[WHAT THE EXERCISE ASKS]
Recast every line of the records below as a Markdown table with two columns, "Row" and "Line," numbering the rows and skipping blank lines. Leave the pictures out of your answer.

Some records
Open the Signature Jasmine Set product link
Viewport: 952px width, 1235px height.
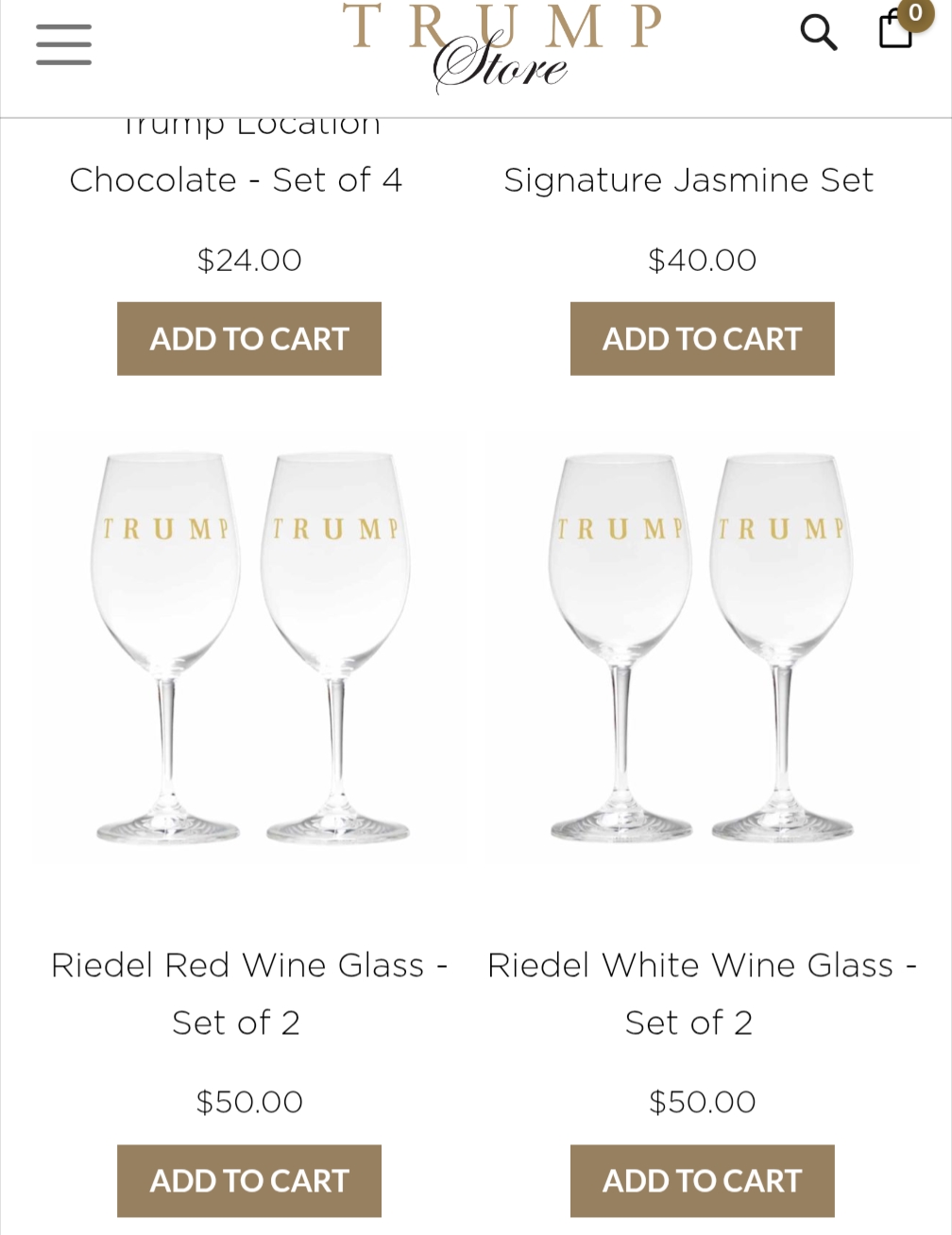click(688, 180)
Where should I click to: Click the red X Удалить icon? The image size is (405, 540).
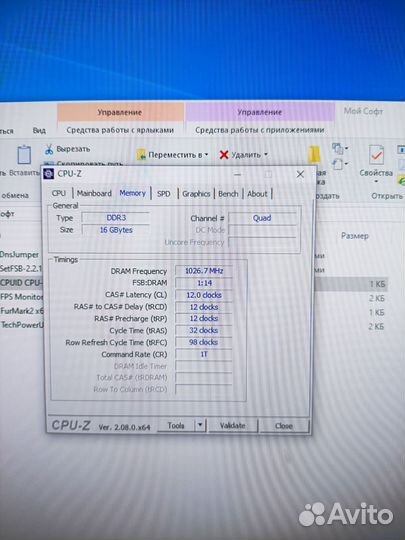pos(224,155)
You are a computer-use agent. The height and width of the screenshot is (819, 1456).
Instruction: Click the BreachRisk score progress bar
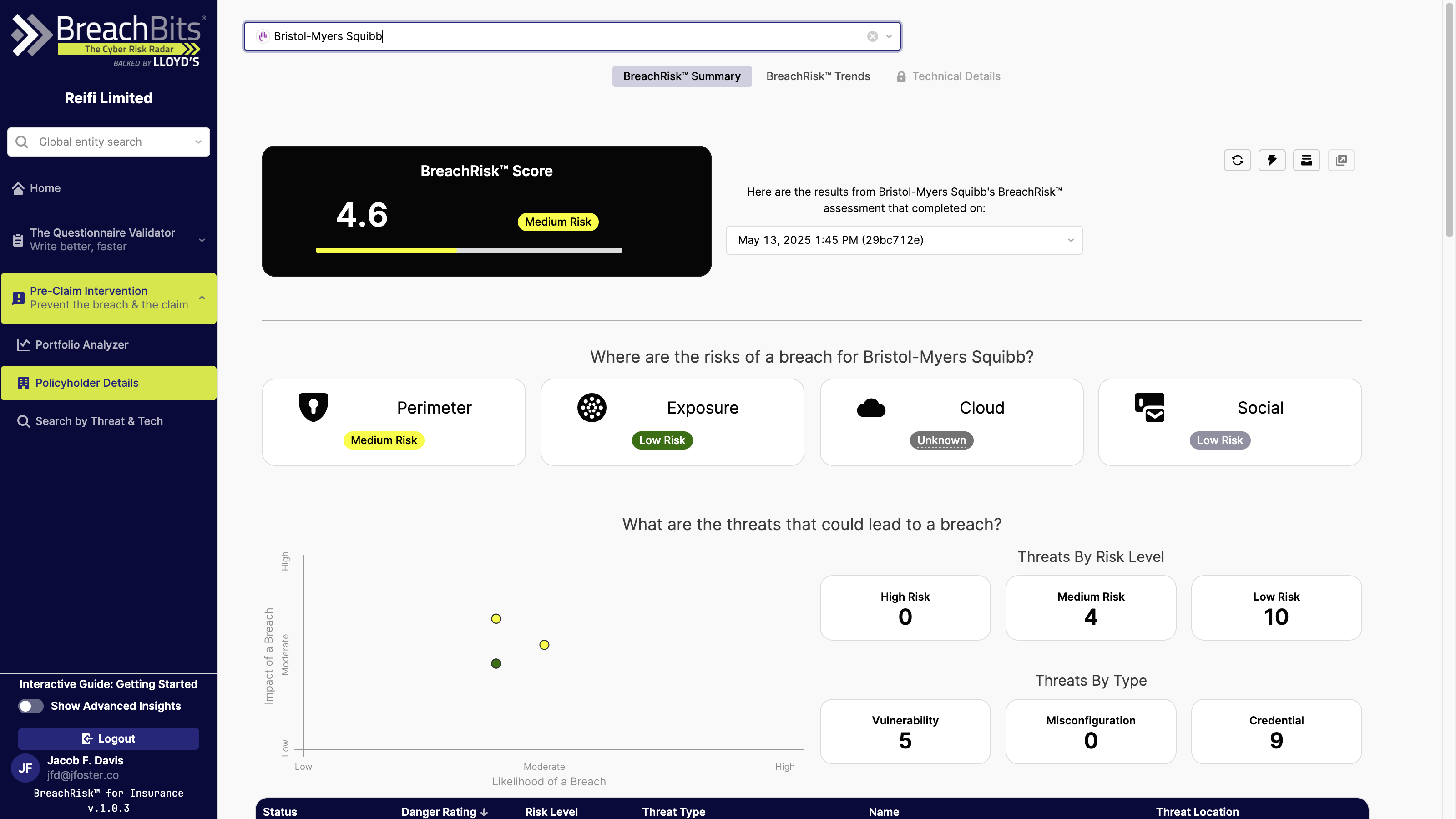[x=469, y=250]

[ANSWER TO THE EXERCISE]
| Row | Line |
|---|---|
| 1 | Open the Signature Jasmine Set product link |
| 2 | Viewport: 952px width, 1235px height. |
| 3 | click(688, 180) |
| 4 | Where should I click to: Click the red X Удалить icon? The image size is (405, 540). |
| 5 | pos(224,155) |
| 6 | You are a computer-use agent. The height and width of the screenshot is (819, 1456). |
| 7 | Instruction: Click the BreachRisk score progress bar |
| 8 | [x=469, y=250] |